> _WHAT THE TASK ASKS_:
Count the lines in the material below that contain the string "comment", matching case exactly. Reply with the number alone.

◆ ◆ ◆ ◆ ◆

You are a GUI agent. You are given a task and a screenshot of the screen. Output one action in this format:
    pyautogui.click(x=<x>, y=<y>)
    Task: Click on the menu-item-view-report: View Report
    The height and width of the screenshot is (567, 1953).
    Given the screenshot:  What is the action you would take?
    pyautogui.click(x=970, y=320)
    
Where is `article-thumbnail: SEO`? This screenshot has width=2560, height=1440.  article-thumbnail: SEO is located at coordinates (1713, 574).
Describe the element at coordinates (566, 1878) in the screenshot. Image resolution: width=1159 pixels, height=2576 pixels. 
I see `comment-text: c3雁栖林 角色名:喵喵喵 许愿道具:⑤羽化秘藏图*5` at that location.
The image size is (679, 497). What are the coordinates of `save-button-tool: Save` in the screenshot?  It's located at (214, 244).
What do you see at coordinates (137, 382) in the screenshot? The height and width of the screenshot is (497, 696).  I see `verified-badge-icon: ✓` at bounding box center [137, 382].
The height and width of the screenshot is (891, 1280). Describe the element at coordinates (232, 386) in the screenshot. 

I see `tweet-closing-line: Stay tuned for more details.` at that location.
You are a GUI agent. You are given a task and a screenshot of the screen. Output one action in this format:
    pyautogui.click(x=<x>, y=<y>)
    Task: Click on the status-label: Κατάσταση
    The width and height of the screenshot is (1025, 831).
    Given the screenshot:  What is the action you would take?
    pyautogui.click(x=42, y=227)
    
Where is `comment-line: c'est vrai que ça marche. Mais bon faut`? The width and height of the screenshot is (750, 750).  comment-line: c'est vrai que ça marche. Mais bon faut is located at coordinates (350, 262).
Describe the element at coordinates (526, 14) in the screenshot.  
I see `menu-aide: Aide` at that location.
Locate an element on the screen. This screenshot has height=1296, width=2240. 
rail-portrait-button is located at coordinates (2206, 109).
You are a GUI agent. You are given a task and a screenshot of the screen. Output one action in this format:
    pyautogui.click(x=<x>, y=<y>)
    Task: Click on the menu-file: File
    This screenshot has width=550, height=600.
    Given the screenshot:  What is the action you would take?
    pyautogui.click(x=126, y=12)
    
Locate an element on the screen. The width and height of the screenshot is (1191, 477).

◆ ◆ ◆ ◆ ◆

> _TASK RESPONSE_:
2